GOAL:
Reproduce the listing below, substituting "Best Sellers" for every occurrence of "Top Sellers" and leaving everything else unchanged.

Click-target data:
-*-

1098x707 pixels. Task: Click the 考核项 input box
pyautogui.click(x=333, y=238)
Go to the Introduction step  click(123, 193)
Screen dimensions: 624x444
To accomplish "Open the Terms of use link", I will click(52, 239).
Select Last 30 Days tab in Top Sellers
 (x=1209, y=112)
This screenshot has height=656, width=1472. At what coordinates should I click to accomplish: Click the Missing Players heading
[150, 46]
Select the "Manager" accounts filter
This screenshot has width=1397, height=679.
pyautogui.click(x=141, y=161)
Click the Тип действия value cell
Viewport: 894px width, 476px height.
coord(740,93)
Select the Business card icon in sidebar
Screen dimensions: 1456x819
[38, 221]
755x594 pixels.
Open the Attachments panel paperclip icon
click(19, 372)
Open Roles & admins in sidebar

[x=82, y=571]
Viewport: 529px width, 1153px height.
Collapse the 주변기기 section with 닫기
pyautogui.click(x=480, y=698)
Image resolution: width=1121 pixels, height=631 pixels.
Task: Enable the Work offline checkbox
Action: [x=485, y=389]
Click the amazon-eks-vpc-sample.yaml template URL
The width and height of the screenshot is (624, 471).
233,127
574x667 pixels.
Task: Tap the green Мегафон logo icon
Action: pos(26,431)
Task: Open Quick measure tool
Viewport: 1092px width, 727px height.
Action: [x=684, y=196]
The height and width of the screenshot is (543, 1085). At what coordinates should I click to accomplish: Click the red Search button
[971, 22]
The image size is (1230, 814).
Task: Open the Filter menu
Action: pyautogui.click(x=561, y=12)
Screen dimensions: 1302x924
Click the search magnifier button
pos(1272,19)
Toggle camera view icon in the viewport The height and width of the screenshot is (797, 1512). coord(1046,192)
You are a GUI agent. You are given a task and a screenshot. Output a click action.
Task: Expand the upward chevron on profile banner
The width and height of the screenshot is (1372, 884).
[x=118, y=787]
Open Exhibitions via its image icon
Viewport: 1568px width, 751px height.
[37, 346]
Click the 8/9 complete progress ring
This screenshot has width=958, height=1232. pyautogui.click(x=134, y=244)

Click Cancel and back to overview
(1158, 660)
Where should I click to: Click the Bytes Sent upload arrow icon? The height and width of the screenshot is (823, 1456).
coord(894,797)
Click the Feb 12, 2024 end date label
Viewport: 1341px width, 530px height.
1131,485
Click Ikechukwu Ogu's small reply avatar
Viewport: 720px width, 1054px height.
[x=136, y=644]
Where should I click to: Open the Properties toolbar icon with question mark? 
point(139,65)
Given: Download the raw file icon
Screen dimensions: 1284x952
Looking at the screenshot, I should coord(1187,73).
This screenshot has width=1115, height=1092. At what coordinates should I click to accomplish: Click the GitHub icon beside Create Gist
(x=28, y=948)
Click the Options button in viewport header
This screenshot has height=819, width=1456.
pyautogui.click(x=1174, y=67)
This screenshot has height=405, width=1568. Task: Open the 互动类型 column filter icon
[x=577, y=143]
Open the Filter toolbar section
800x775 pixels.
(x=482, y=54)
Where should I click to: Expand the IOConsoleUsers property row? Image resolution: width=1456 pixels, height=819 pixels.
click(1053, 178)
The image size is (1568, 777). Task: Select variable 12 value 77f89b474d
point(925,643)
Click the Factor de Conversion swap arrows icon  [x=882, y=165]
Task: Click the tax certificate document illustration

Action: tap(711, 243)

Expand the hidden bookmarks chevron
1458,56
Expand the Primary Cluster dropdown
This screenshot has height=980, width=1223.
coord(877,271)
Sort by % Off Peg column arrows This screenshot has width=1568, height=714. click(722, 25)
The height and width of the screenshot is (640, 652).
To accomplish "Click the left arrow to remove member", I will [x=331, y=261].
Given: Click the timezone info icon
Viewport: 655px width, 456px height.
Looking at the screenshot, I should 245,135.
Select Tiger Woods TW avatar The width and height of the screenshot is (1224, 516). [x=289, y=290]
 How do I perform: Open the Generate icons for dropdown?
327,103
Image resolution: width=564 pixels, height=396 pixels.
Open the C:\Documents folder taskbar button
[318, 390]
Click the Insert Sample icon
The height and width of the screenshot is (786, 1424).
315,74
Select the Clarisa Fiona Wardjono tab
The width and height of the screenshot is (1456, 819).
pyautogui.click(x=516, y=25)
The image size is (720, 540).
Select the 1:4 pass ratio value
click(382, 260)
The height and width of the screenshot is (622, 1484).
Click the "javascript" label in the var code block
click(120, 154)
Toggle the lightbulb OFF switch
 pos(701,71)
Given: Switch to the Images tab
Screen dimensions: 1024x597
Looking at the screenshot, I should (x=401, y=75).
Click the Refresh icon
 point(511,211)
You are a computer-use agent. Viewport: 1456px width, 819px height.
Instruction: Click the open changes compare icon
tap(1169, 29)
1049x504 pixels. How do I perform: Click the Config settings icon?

-*-

SOLUTION FOR THIS TASK:
1098x707 pixels. Task: Click the 考核项 input box
pyautogui.click(x=333, y=238)
Go to the Introduction step  click(123, 193)
Screen dimensions: 624x444
To accomplish "Open the Terms of use link", I will click(52, 239).
Select Last 30 Days tab in Best Sellers
 (x=1209, y=112)
This screenshot has height=656, width=1472. At what coordinates should I click to accomplish: Click the Missing Players heading
[150, 46]
Select the "Manager" accounts filter
This screenshot has width=1397, height=679.
pyautogui.click(x=141, y=161)
Click the Тип действия value cell
Viewport: 894px width, 476px height.
coord(740,93)
Select the Business card icon in sidebar
Screen dimensions: 1456x819
[38, 221]
755x594 pixels.
Open the Attachments panel paperclip icon
click(19, 372)
Open Roles & admins in sidebar

[x=82, y=571]
Viewport: 529px width, 1153px height.
Collapse the 주변기기 section with 닫기
pyautogui.click(x=480, y=698)
Image resolution: width=1121 pixels, height=631 pixels.
Task: Enable the Work offline checkbox
Action: [x=485, y=389]
Click the amazon-eks-vpc-sample.yaml template URL
The width and height of the screenshot is (624, 471).
233,127
574x667 pixels.
Task: Tap the green Мегафон logo icon
Action: pos(26,431)
Task: Open Quick measure tool
Viewport: 1092px width, 727px height.
Action: [x=684, y=196]
The height and width of the screenshot is (543, 1085). At what coordinates should I click to accomplish: Click the red Search button
[971, 22]
The image size is (1230, 814).
Task: Open the Filter menu
Action: pyautogui.click(x=561, y=12)
Screen dimensions: 1302x924
Click the search magnifier button
pos(1272,19)
Toggle camera view icon in the viewport The height and width of the screenshot is (797, 1512). coord(1046,192)
You are a GUI agent. You are given a task and a screenshot. Output a click action.
Task: Expand the upward chevron on profile banner
The width and height of the screenshot is (1372, 884).
[x=118, y=787]
Open Exhibitions via its image icon
Viewport: 1568px width, 751px height.
[37, 346]
Click the 8/9 complete progress ring
This screenshot has width=958, height=1232. pyautogui.click(x=134, y=244)

Click Cancel and back to overview
(1158, 660)
Where should I click to: Click the Bytes Sent upload arrow icon? The height and width of the screenshot is (823, 1456).
coord(894,797)
Click the Feb 12, 2024 end date label
Viewport: 1341px width, 530px height.
1131,485
Click Ikechukwu Ogu's small reply avatar
Viewport: 720px width, 1054px height.
[x=136, y=644]
Where should I click to: Open the Properties toolbar icon with question mark? 
point(139,65)
Given: Download the raw file icon
Screen dimensions: 1284x952
Looking at the screenshot, I should coord(1187,73).
This screenshot has width=1115, height=1092. At what coordinates should I click to accomplish: Click the GitHub icon beside Create Gist
(x=28, y=948)
Click the Options button in viewport header
This screenshot has height=819, width=1456.
pyautogui.click(x=1174, y=67)
This screenshot has height=405, width=1568. Task: Open the 互动类型 column filter icon
[x=577, y=143]
Open the Filter toolbar section
800x775 pixels.
(x=482, y=54)
Where should I click to: Expand the IOConsoleUsers property row? Image resolution: width=1456 pixels, height=819 pixels.
click(1053, 178)
The image size is (1568, 777). Task: Select variable 12 value 77f89b474d
point(925,643)
Click the Factor de Conversion swap arrows icon  [x=882, y=165]
Task: Click the tax certificate document illustration

Action: tap(711, 243)

Expand the hidden bookmarks chevron
1458,56
Expand the Primary Cluster dropdown
This screenshot has height=980, width=1223.
coord(877,271)
Sort by % Off Peg column arrows This screenshot has width=1568, height=714. click(722, 25)
The height and width of the screenshot is (640, 652).
To accomplish "Click the left arrow to remove member", I will [x=331, y=261].
Given: Click the timezone info icon
Viewport: 655px width, 456px height.
Looking at the screenshot, I should 245,135.
Select Tiger Woods TW avatar The width and height of the screenshot is (1224, 516). [x=289, y=290]
 How do I perform: Open the Generate icons for dropdown?
327,103
Image resolution: width=564 pixels, height=396 pixels.
Open the C:\Documents folder taskbar button
[318, 390]
Click the Insert Sample icon
The height and width of the screenshot is (786, 1424).
315,74
Select the Clarisa Fiona Wardjono tab
The width and height of the screenshot is (1456, 819).
pyautogui.click(x=516, y=25)
The image size is (720, 540).
Select the 1:4 pass ratio value
click(382, 260)
The height and width of the screenshot is (622, 1484).
Click the "javascript" label in the var code block
click(120, 154)
Toggle the lightbulb OFF switch
 pos(701,71)
Given: Switch to the Images tab
Screen dimensions: 1024x597
Looking at the screenshot, I should (x=401, y=75).
Click the Refresh icon
 point(511,211)
You are a computer-use agent. Viewport: 1456px width, 819px height.
Instruction: Click the open changes compare icon
tap(1169, 29)
1049x504 pixels. How do I perform: Click the Config settings icon?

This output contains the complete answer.